Loeb’s Third Point LLC said in an Oct. 27 investor letter that Shell would benefit from breaking off its liquefied natural gas, renewables and marketing businesses into a standalone company. That would separate it from its legacy energy business, which would include its upstream, refining and chemicals businesses. 

He said the past two years have been difficult ones for Shell investors with a major dividend cut, and a well-publicized court case that ordered changes to its business model.
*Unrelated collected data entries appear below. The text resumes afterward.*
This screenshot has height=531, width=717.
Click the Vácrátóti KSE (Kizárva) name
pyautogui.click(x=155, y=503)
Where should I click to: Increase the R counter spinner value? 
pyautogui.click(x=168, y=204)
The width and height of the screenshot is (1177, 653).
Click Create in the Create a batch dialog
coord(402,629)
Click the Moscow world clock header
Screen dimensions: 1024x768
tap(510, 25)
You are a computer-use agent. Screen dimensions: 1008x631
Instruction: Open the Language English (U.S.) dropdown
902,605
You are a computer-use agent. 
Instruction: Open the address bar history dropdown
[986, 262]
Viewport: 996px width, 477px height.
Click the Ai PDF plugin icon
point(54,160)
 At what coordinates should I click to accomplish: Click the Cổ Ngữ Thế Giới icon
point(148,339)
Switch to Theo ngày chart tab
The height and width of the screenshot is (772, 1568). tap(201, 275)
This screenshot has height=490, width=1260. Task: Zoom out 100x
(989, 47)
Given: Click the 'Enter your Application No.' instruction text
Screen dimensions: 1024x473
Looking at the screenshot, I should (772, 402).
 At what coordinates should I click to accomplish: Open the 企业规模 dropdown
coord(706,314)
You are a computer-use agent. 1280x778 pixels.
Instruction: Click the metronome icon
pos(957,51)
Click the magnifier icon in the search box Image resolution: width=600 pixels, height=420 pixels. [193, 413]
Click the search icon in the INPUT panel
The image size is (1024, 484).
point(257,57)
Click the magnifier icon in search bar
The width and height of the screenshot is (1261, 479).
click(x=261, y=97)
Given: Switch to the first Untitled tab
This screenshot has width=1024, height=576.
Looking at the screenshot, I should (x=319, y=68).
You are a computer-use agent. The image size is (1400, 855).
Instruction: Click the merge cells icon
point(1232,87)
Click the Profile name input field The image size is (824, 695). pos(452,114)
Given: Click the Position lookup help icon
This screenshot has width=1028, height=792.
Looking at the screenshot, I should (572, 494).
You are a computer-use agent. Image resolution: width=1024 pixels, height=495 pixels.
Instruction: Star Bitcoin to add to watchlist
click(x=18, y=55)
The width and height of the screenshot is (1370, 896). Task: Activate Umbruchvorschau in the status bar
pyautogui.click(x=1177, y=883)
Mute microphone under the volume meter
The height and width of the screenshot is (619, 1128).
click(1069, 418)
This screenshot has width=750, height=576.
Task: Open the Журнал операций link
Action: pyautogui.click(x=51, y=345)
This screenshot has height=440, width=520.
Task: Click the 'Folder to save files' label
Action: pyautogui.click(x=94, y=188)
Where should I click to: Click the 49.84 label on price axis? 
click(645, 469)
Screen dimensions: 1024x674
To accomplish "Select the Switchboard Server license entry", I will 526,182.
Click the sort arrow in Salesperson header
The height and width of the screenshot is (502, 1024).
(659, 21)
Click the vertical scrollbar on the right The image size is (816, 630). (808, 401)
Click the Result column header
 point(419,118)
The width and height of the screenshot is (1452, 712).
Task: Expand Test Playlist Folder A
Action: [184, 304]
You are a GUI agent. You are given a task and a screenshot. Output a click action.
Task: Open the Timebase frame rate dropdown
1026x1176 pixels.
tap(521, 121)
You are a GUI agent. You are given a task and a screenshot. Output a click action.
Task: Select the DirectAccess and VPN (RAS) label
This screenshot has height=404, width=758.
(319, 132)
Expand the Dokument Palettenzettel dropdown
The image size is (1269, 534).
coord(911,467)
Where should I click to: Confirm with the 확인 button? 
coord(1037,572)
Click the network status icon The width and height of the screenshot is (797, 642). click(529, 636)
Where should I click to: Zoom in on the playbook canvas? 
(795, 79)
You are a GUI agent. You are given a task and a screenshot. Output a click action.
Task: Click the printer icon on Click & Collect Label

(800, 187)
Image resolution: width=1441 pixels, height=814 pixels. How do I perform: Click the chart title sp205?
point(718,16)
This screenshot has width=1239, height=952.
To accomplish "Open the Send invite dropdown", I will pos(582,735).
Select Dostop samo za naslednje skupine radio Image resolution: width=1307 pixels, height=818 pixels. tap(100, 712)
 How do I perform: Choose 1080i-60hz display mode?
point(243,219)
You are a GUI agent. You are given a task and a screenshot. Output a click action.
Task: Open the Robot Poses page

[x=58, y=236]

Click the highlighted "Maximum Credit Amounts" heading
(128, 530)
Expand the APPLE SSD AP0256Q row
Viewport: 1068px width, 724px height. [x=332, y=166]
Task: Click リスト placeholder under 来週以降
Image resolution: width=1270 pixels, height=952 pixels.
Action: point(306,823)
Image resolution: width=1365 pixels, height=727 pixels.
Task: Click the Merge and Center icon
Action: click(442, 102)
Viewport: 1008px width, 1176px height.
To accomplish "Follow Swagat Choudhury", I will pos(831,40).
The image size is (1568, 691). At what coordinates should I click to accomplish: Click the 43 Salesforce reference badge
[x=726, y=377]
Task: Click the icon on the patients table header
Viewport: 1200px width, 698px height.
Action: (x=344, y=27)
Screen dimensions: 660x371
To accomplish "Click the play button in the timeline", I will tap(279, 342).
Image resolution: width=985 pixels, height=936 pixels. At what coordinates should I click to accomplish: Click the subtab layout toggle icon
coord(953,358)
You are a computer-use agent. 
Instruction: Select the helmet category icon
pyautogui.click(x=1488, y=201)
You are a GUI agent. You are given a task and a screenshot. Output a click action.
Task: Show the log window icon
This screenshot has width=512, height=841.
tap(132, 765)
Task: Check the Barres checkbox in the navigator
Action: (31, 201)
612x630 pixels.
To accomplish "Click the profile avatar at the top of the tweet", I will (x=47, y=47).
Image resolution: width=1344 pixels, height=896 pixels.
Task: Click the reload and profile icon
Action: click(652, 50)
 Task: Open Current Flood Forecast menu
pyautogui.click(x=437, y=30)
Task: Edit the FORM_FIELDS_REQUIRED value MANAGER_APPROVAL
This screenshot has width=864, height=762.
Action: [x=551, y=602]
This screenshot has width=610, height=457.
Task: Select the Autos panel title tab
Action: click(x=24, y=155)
In fact, he said it’s been a difficult two decades for shareholders with annualized returns of just 3%. 

“Shell’s board and management have responded to this with incrementalism and attempts to ‘do it all.’ As the saying goes, you can’t be all things to all people. In trying to do so, Shell has ended up with unhappy shareholders who have been starved of returns and an unhappy society that wants to see Shell do more to decarbonize,” he said in the investor letter.

A representative for Shell wasn’t immediately able for comment. The stock rose to a session high on the news. Dow Jones reported the news earlier.

Shell has come under fire from activists, the courts and its own investors over its role in climate change. In May, a Dutch court said that the company would have to slash its carbon emissions 45% by the end of the decade, going far beyond Shell’s own plans.

The oil major has succumbed to pressures to reduce emissions by putting to vote an energy transition strategy that will see see Shell produce more gas, less oil and ramp up investments in renewables. Still, for some investors, that’s not enough. On Tuesday, the Netherlands’ largest pension fund and once-ally of Shell said it would divest its fossil fuel assets.